# Older house, no soffit vents- what to do?



## Brik

From your drawing it looks too close to the shed style roof below to put any soffit vents. It also doesn't look like you have much room on the soffits elsewhere for any vents.

You may actually solve the moisture issue with your insulation. Whats happening is that warm air from your house is meeting the cold roof deck and nails and condensing causing the frost and moisture. If you keep that warm air in the living space you may not have the issue anymore. 

If its only frost on the nails, and not on the under side of the roof deck, and its not dripping when the temp is above freezing, I wouldn't worry about it. I would just check periodically after you insulate to see if things improve or get worse. No sense making more work for yourself right now.


----------



## nebben

My limited Google Sketchup skills make the roof look like there are no eaves. There are eaves, they're just very slim: 3" soffit, then angled aluminum about 10" up to the shingles.

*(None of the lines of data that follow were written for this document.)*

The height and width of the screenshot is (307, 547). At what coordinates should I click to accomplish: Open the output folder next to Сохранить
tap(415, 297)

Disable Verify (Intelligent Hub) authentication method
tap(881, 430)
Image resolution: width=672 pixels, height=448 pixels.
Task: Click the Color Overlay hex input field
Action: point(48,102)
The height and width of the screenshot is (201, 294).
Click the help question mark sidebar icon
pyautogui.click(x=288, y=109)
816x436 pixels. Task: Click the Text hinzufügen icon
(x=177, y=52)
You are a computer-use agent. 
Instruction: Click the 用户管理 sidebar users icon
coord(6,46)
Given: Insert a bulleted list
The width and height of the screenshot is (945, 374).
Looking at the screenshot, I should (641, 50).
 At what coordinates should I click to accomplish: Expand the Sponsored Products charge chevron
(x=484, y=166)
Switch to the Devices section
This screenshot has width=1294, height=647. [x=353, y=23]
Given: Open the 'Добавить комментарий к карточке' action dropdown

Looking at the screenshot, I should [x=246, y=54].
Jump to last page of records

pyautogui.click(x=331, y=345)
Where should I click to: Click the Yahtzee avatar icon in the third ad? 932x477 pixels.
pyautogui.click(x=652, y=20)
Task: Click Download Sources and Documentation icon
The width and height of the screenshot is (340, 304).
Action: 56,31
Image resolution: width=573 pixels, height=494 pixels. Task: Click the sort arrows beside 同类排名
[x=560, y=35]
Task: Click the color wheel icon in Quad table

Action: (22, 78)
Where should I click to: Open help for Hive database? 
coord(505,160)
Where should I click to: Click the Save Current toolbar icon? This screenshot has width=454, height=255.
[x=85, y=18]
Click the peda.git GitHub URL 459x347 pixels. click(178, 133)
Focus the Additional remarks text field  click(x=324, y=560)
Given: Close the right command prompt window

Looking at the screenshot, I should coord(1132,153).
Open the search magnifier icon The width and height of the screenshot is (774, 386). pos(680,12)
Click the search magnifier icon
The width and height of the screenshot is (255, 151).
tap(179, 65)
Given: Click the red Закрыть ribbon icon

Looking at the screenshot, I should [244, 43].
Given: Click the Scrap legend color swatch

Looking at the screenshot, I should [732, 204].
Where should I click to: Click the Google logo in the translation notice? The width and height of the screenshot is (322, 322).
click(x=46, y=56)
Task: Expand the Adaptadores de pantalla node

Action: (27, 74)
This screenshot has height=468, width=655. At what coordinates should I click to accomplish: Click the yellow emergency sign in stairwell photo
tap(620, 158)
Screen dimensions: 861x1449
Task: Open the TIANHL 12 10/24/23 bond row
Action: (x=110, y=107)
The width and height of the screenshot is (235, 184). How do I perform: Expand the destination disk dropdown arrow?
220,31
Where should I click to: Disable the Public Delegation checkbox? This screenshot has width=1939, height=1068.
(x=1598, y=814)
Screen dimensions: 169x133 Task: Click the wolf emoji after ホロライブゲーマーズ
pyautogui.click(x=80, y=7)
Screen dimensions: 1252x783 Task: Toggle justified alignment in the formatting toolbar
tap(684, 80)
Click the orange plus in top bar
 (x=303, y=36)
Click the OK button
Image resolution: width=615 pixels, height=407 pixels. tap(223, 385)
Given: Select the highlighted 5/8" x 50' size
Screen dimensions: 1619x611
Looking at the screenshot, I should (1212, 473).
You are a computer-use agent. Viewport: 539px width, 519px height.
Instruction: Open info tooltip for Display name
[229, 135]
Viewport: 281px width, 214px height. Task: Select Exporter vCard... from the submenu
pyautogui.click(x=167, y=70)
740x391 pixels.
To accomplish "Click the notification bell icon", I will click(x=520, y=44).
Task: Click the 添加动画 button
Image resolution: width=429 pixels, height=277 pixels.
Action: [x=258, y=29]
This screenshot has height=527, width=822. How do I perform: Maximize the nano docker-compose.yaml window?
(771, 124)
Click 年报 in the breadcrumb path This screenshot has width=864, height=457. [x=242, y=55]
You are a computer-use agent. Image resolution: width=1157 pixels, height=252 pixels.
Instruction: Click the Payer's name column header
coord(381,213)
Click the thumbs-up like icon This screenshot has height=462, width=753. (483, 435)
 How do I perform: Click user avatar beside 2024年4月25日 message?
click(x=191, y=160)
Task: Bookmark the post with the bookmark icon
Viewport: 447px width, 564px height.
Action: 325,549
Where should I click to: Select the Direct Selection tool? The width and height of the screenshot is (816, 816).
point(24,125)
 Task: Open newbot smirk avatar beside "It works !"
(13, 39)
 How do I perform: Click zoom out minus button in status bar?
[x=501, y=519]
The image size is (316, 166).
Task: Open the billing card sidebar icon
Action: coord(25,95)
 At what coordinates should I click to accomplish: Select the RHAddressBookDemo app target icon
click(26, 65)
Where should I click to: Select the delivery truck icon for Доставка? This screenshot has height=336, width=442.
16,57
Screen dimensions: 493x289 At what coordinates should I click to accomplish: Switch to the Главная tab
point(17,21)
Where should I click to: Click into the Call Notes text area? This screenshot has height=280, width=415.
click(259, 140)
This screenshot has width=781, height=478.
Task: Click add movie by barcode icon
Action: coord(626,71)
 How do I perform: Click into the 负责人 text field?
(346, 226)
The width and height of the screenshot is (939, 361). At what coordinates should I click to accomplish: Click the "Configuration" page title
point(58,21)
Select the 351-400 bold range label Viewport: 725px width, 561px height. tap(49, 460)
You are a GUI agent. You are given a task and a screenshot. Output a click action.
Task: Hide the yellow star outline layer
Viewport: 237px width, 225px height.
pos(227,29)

Since I don't see moisture or frost in the attic except this spot, would it be a reasonable to just put in the insulation and go with the "if it isn't broke, then don't fix it" attitude for the rest of the attic? 

I didn't mention before that there is very little insulation at all in the attic right now: maybe 3" of blown in and occasional random lengths of R11 fiberglass. Might all of this escaping heat from the living space into the attic cause it to be dryer now than if it were well insulated, or am I backwards in this thought?

-ben


----------



## Brik

Good job with sketchup actually.

Yea, like I said. Insulate and it may be OK. Just leave an airspace under the roof deck, down to the eaves. Just like you had a vent in the soffit.

I think you may be backwards on your last comment. Its like when you take that cold beverage out of the fridge on a warm day. It drips condensation. The nails are the beverage in your relatively warm attic. Essentially you want the under side of the roof deck to be the same temp as the outside temp.


----------